Exercise prompt ::
Please, from the entries below, transcribe exactly the lines that begin at the line with "840x627 pixels." and end at the line with "Task: Navigate up one folder level", without the pictures.

(Saved entries)
########

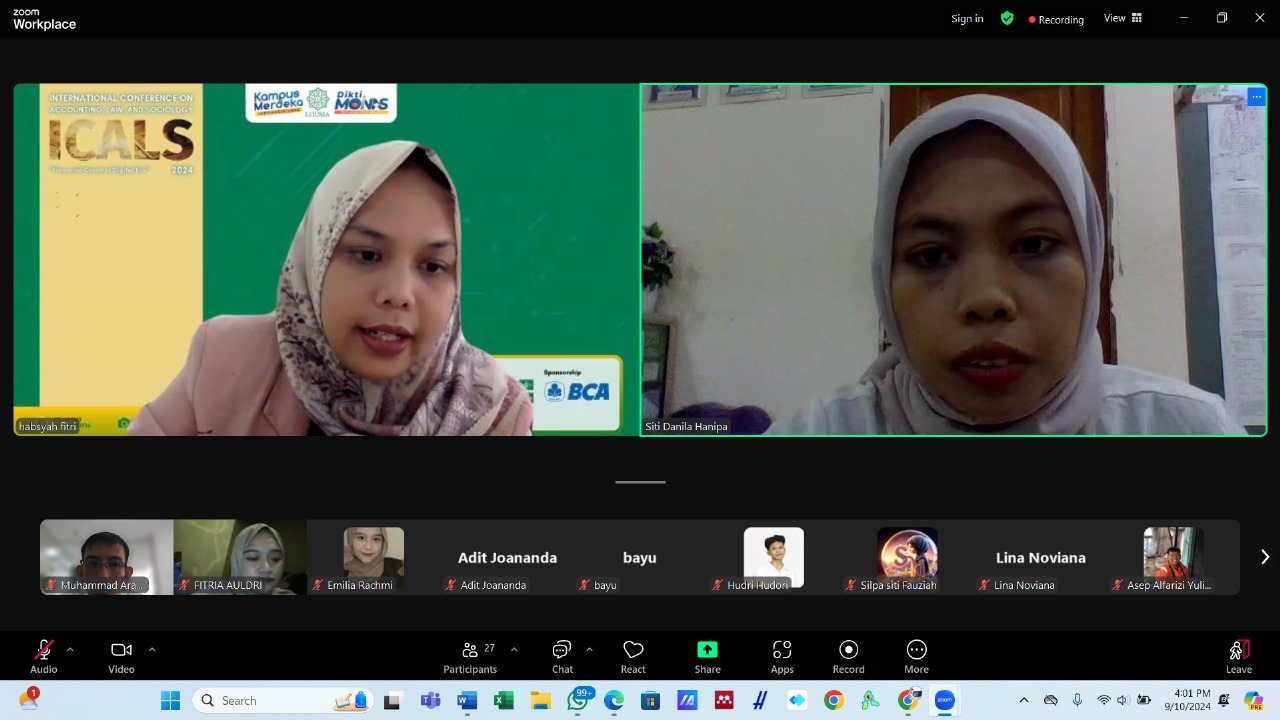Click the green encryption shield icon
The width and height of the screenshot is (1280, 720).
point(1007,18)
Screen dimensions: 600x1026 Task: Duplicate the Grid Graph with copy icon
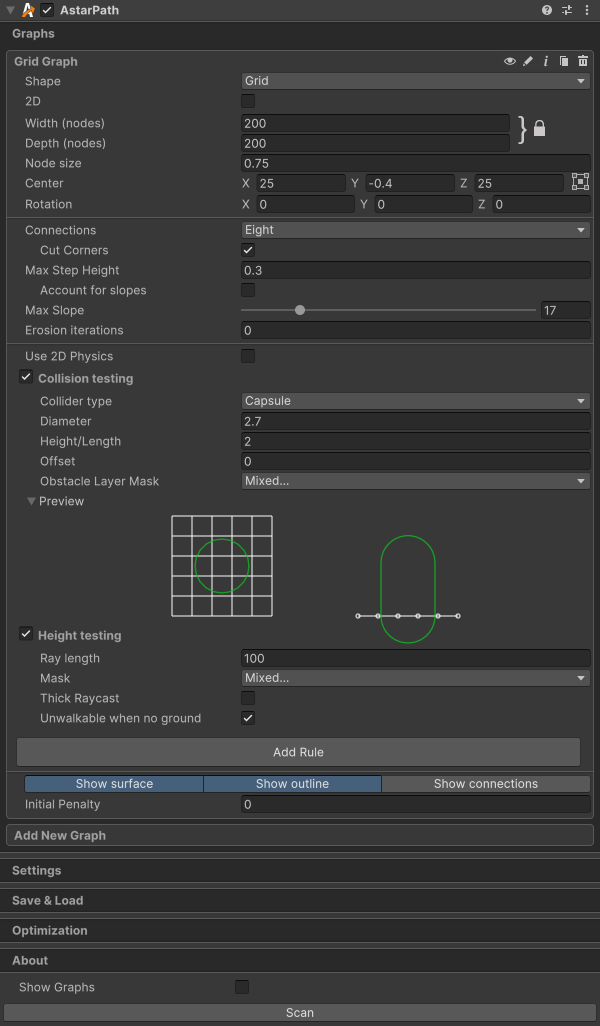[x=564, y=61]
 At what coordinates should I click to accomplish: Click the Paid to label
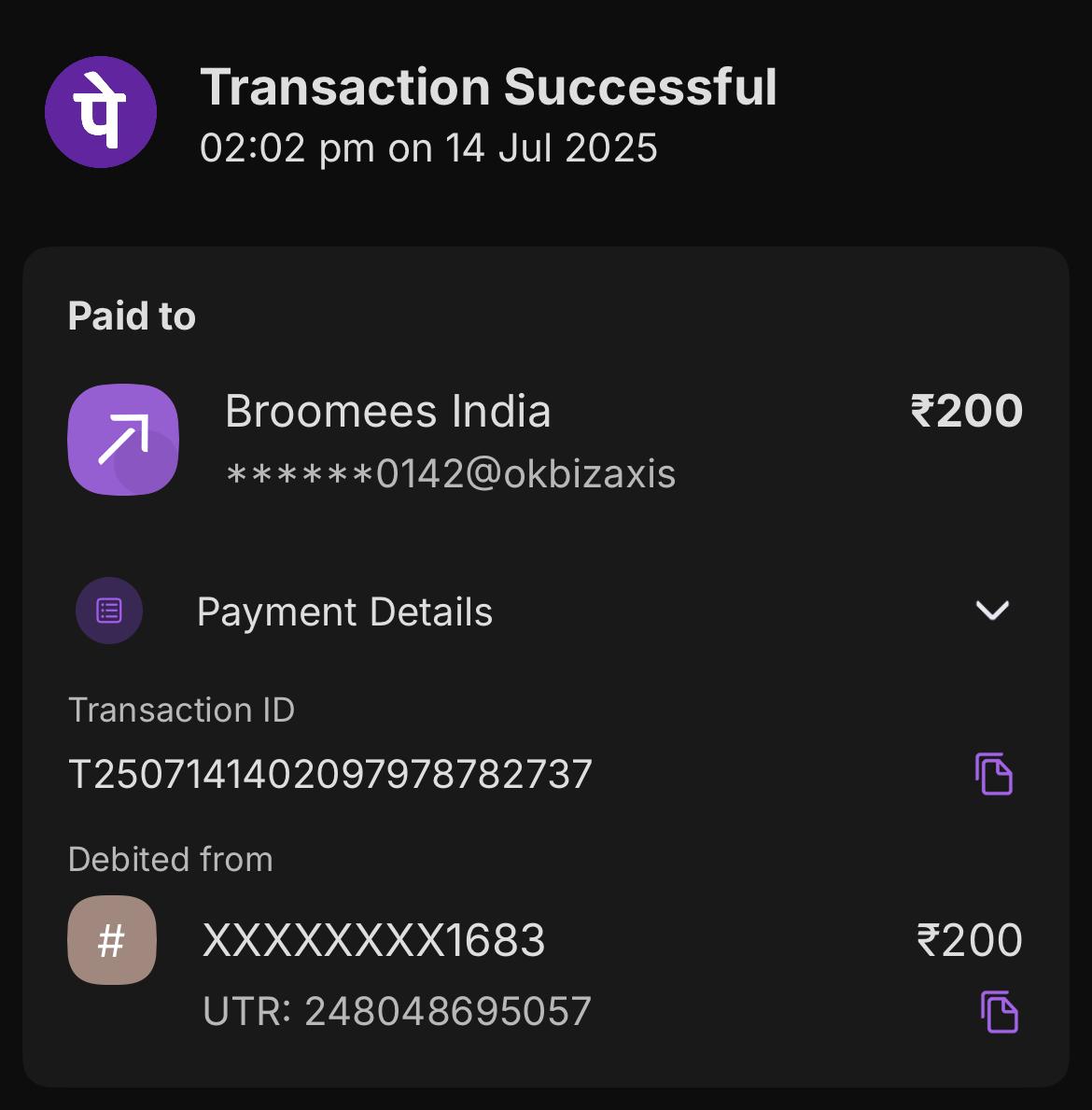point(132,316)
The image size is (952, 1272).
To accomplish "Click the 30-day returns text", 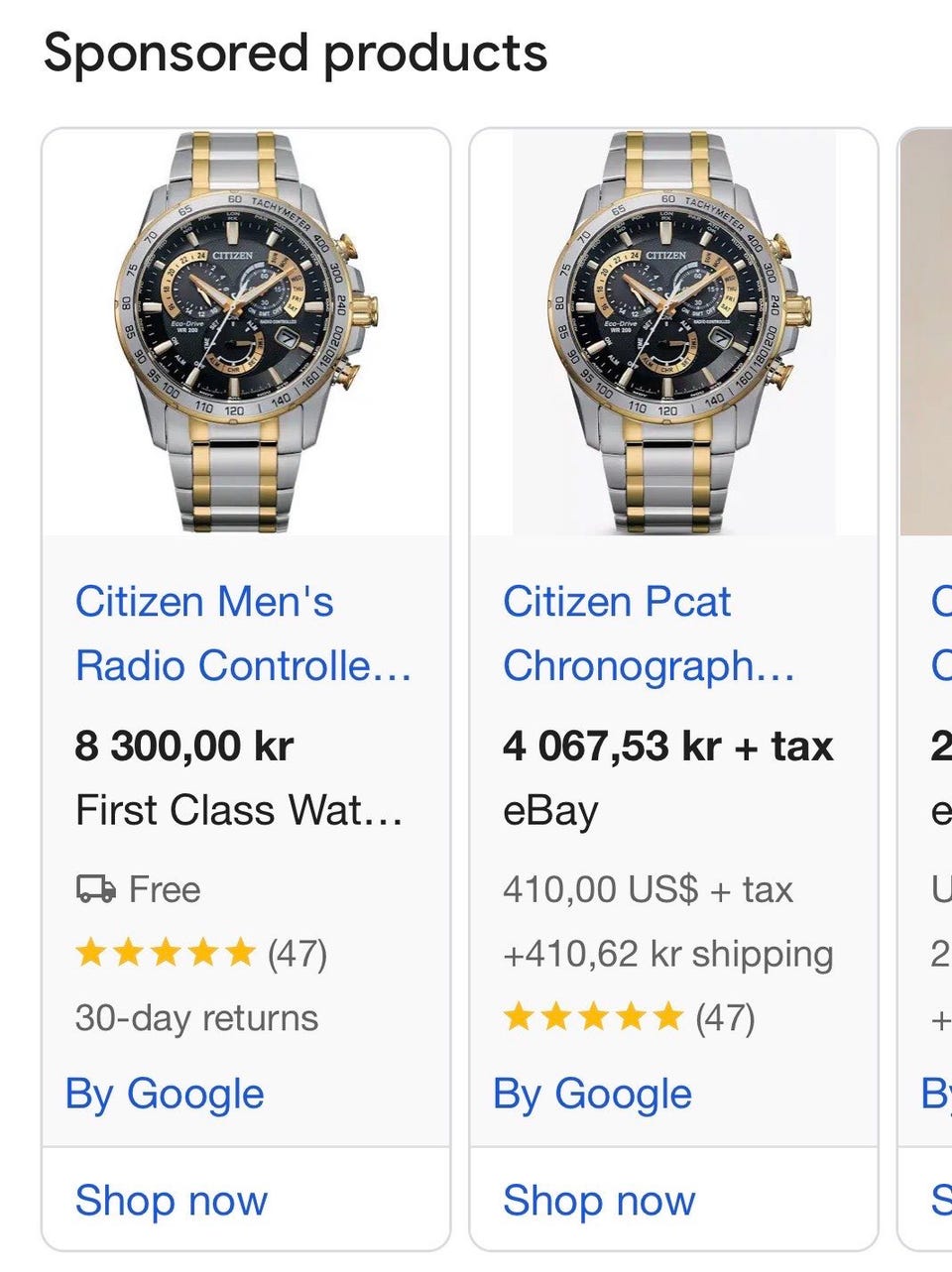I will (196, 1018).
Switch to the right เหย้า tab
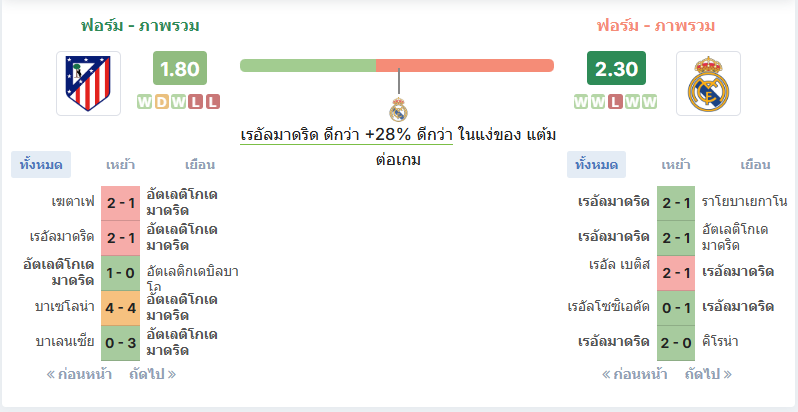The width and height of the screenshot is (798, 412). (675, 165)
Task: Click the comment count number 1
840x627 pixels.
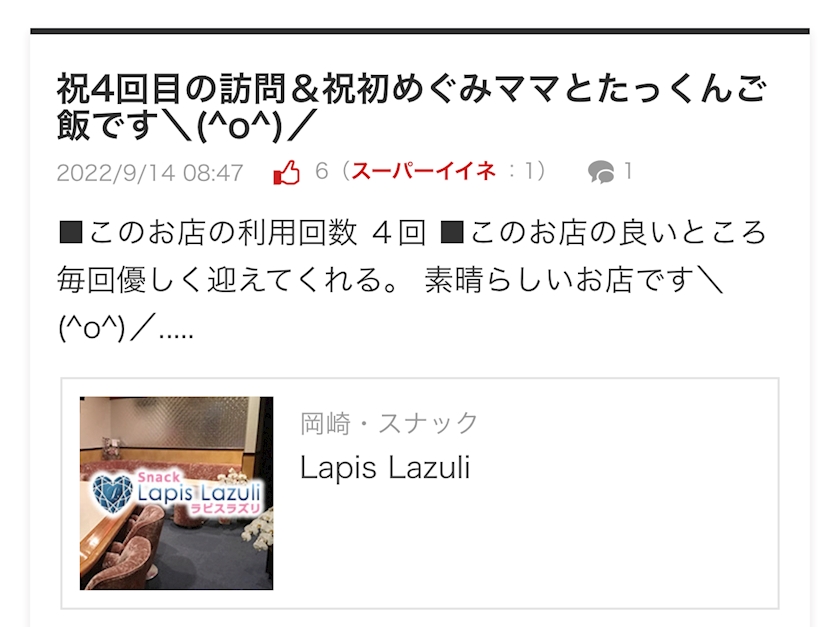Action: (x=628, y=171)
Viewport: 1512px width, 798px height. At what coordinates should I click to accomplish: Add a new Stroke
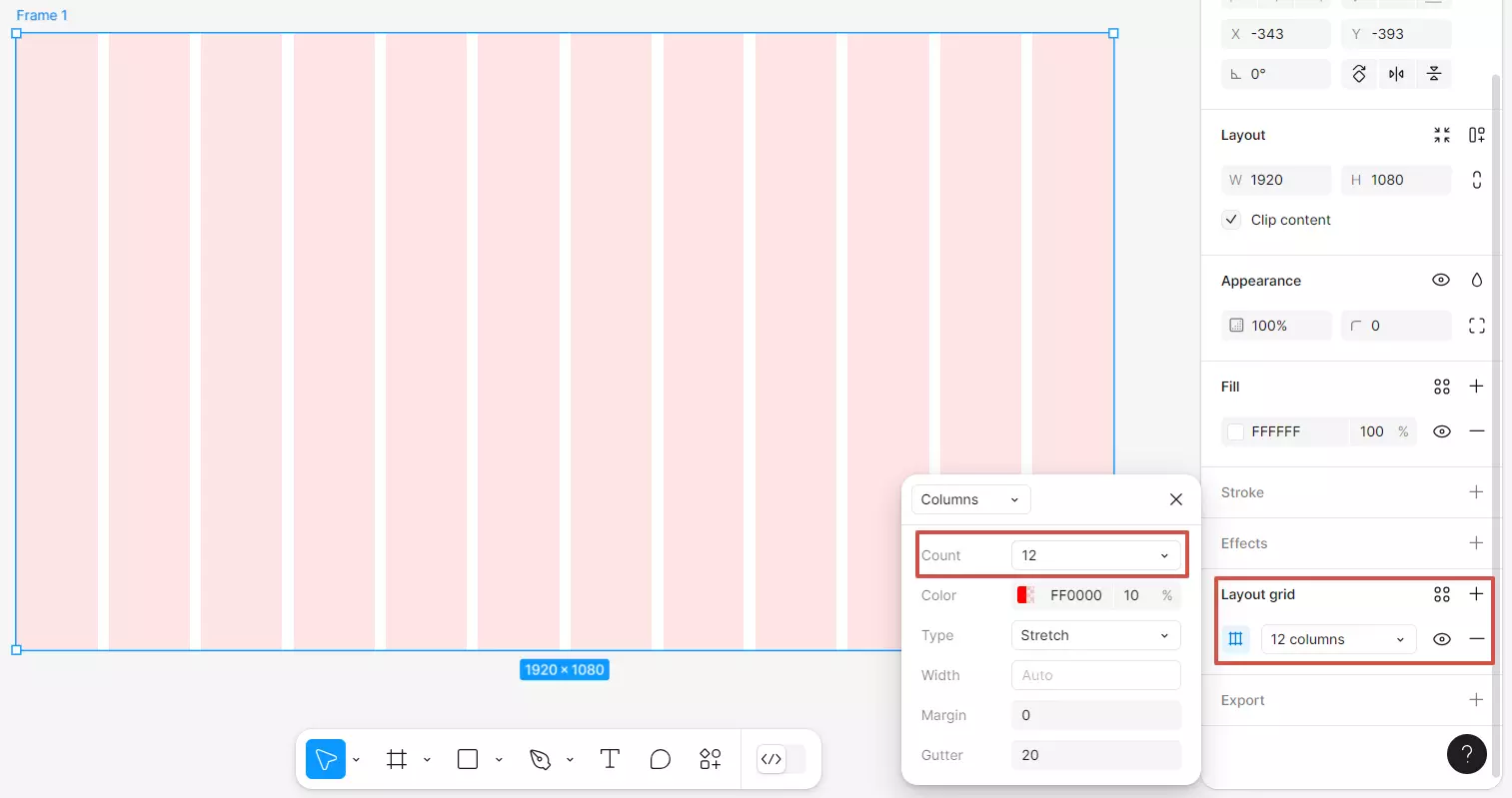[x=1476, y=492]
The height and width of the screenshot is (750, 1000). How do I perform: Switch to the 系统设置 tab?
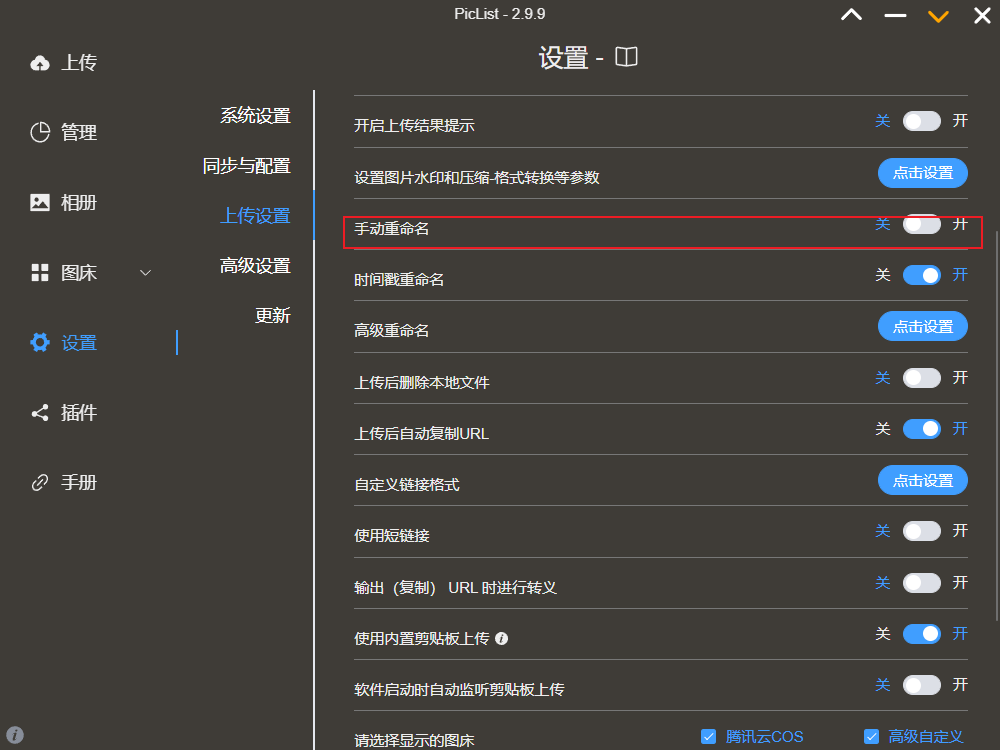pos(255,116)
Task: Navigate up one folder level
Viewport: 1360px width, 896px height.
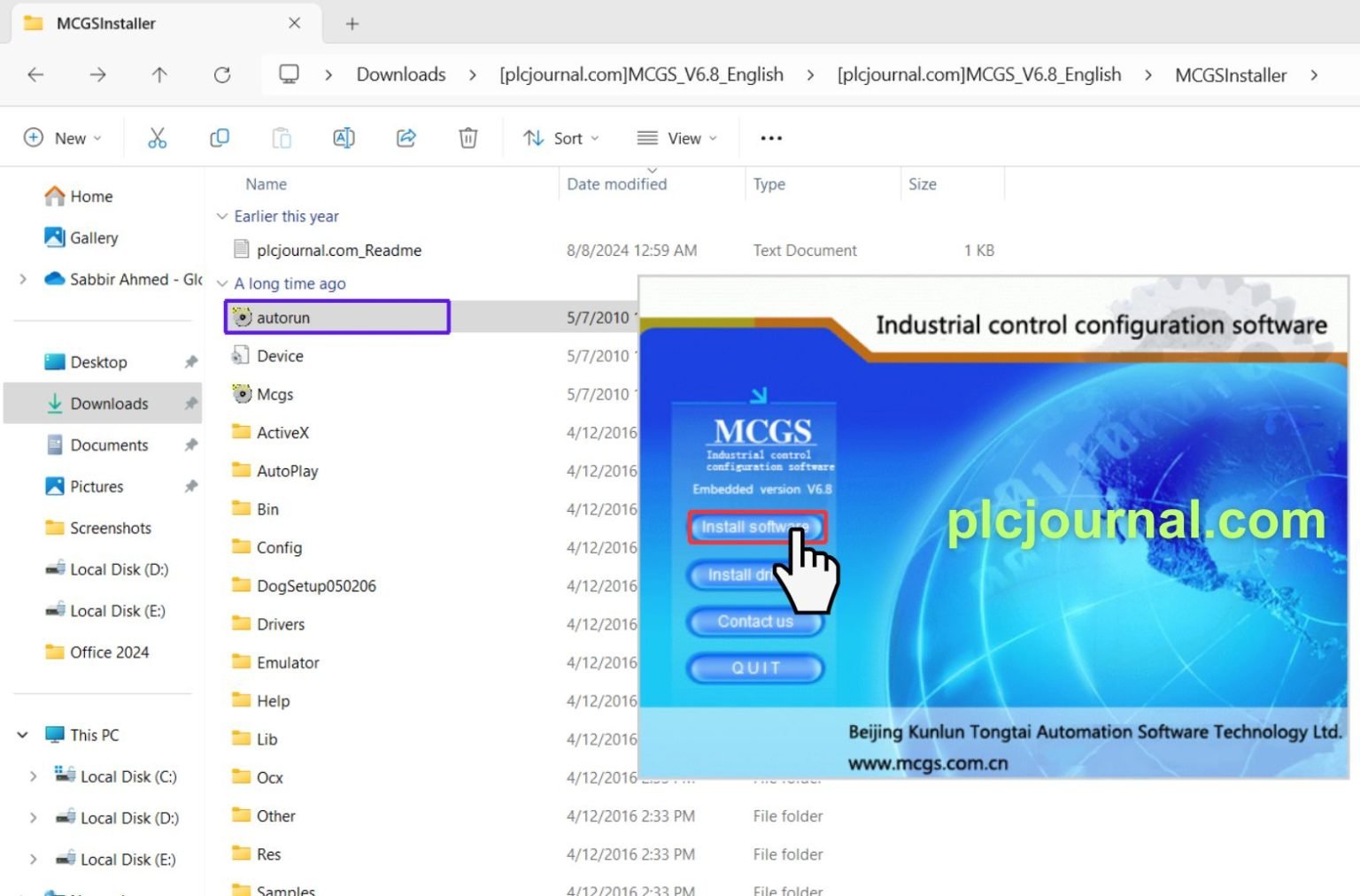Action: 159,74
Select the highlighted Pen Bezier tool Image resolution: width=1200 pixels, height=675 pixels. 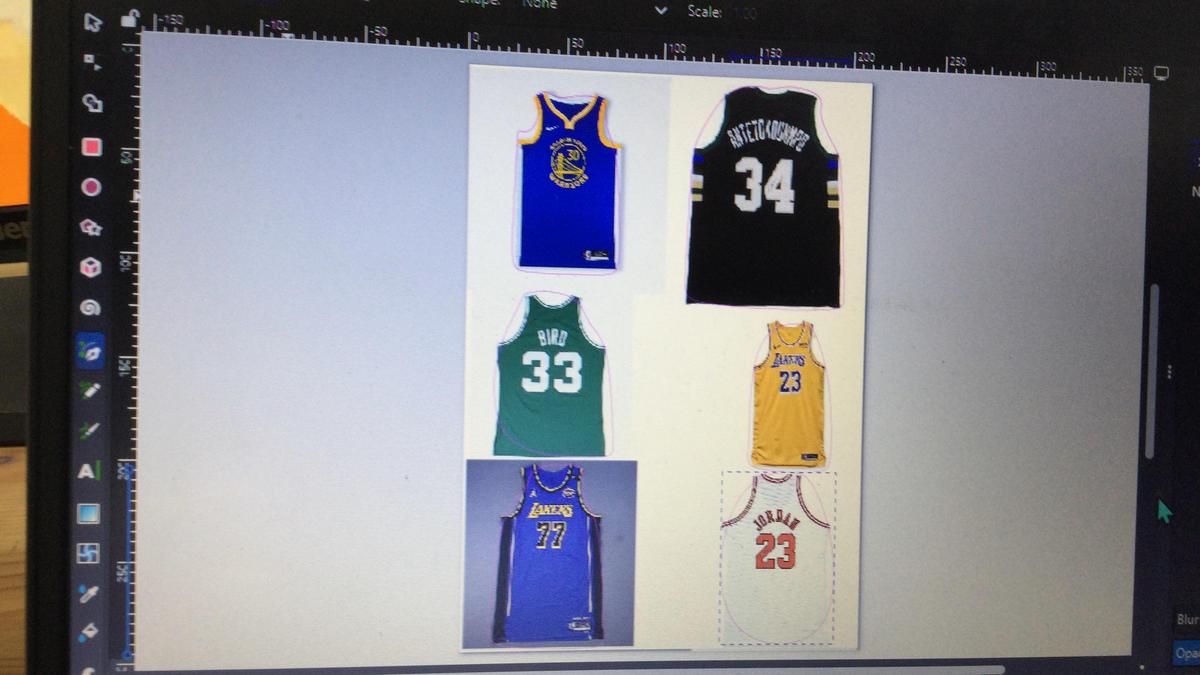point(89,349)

########

Exercise result ::
840x627 pixels.
Action: (x=628, y=171)
Viewport: 1512px width, 798px height. At what coordinates should I click to accomplish: Add a new Stroke
[x=1476, y=492]
The height and width of the screenshot is (750, 1000). How do I perform: Switch to the 系统设置 tab?
pos(255,116)
Task: Navigate up one folder level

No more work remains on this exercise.